Le Juge X.________, Président du Tribunal civil de la Gruyère conduit depuis le 4 août 2000 la procédure matrimoniale opposant A.________ à B.________.
Dans ce cadre, le Juge X.________ a rendu une ordonnance sur mesures provisionnelles le 12 février 2001 et une ordonnance d'urgence le 23 août 2004. Le 2 août 2004, B.________ a demandé la modification de l'ordonnance du 12 février 2001. Le 27 août 2004, A.________ a répondu à cette requête. Le 29 novembre 2004, le Juge X.________ a tenu une audience, au cours de laquelle A.________ a déclaré s'en remettre à justice quant au montant de la pension qui lui serait octroyée. Le Tribunal a invité les parties à produire des pièces supplémentaires au sujet de leur situation financière. Le 11 avril 2005, le Tribunal a admis partiellement la requête de B.________ et modifié en conséquence l'ordonnance du 12 février 2001.
Le 15 avril 2005, le Tribunal civil de la Gruyère, siégeant dans la composition des Juges X.________ comme président, Y._________ et Z.________, a entendu les parties. A.________ s'est opposée à ce que la maison familiale soit vendue au prix de 340'000 fr., comme proposé par B.________. Elle a en outre demandé que soit produite la comptabilité de la société C.________ pour les années 2003 et 2004. Elle soupçonne son mari de détenir des parts dans cette société qui l'emploie et de cacher ainsi une part de ses revenus. Le Juge X.________ a refusé de poser cette question au défendeur. A l'issue de l'audience, le Tribunal a fixé aux parties un délai pour produire des pièces.
Le 27 avril 2005, A.________ a demandé la récusation du Juge X.________, au motif que celui-ci, en refusant d'investiguer sur la participation du défendeur dans la société qui l'emploie, aurait manifesté de la partialité à son égard.
Le 23 mai 2005, le Tribunal civil de la Gruyère, siégeant dans la composition des Juges D.________ comme président, E.________ et F.________, a rejeté la requête.
B.
Agissant par la voie du recours de droit public, A.________ demande au Tribunal fédéral d'annuler la décision du 23 mai 2005 et de renvoyer la cause à l'autorité cantonale pour nouvelle décision. Elle invoque les art. 29 al. 2 et 30 Cst. Elle requiert l'assistance judiciaire.
Le Tribunal civil de la Gruyère ne s'est pas déterminé. Le Juge X.________ a renoncé à le faire. L'intimé B.________ conclut au rejet du recours dans la mesure de sa recevabilité.
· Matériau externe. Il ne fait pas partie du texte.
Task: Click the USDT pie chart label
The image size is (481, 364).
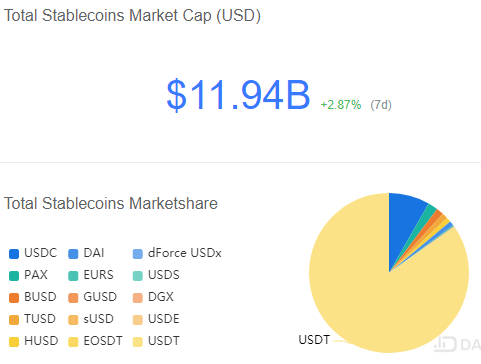Action: 314,340
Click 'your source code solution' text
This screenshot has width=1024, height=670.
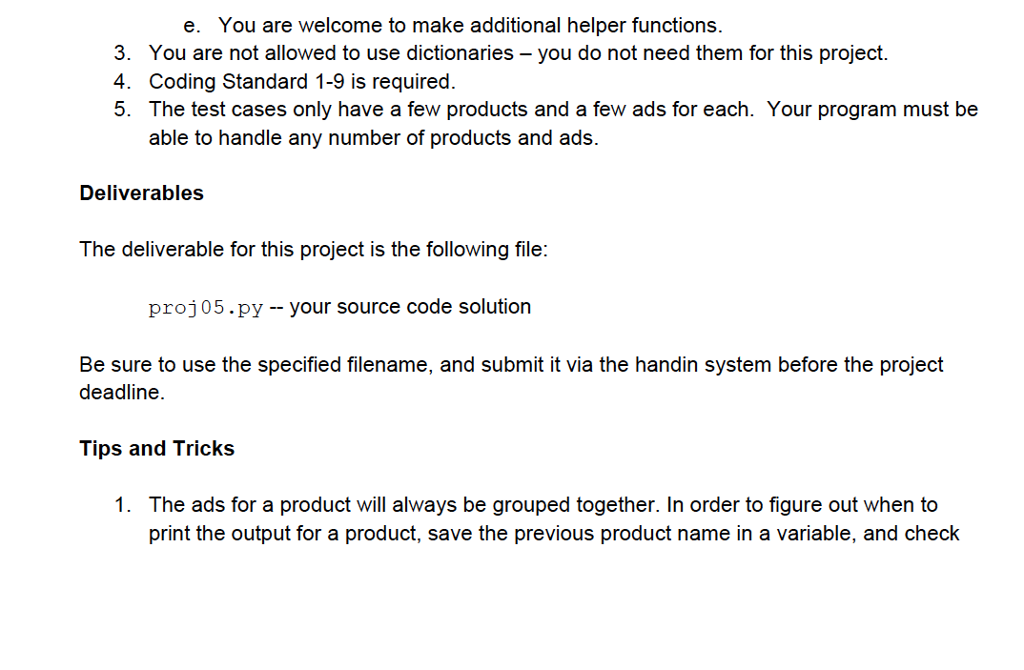tap(410, 307)
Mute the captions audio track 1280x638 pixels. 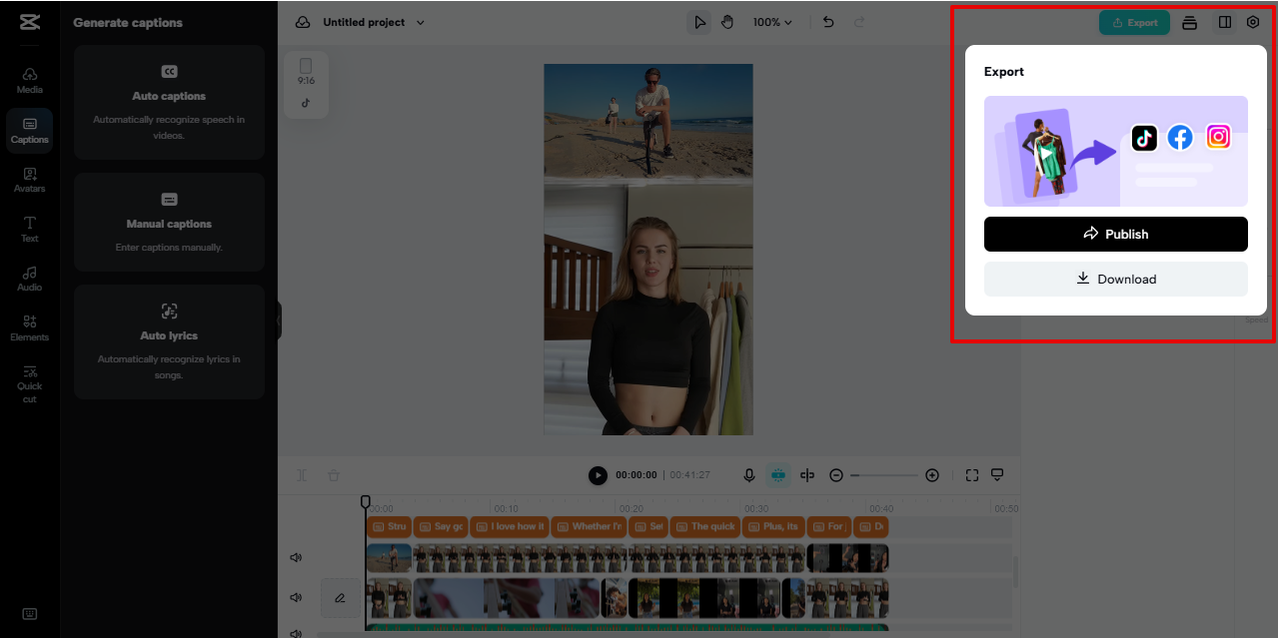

Le Tribunal fédéral considère en droit:
1.
La recourante reproche au Tribunal civil de la Gruyère d'avoir statué sans tenir les débats qu'elle avait requis. Elle y voit une violation de son droit d'être entendue, garanti par les art. 43 du Code de procédure civile du 28 avril 1953 (CPC/FR) et 29 al. 2 Cst.
1.1 La portée du droit d'être entendu et les modalités de sa mise en oeuvre sont tout d'abord déterminées par la législation cantonale, dont le Tribunal fédéral revoit l'application sous l'angle restreint de l'arbitraire. Il examine en revanche librement si les garanties minimales consacrées par le droit constitutionnel fédéral ont été respectées (ATF 126 I 15 consid. 2a p. 16; 125 I 257 consid. 3a p. 259; 124 I 241 consid. 2 p. 242/243 et les arrêts cités).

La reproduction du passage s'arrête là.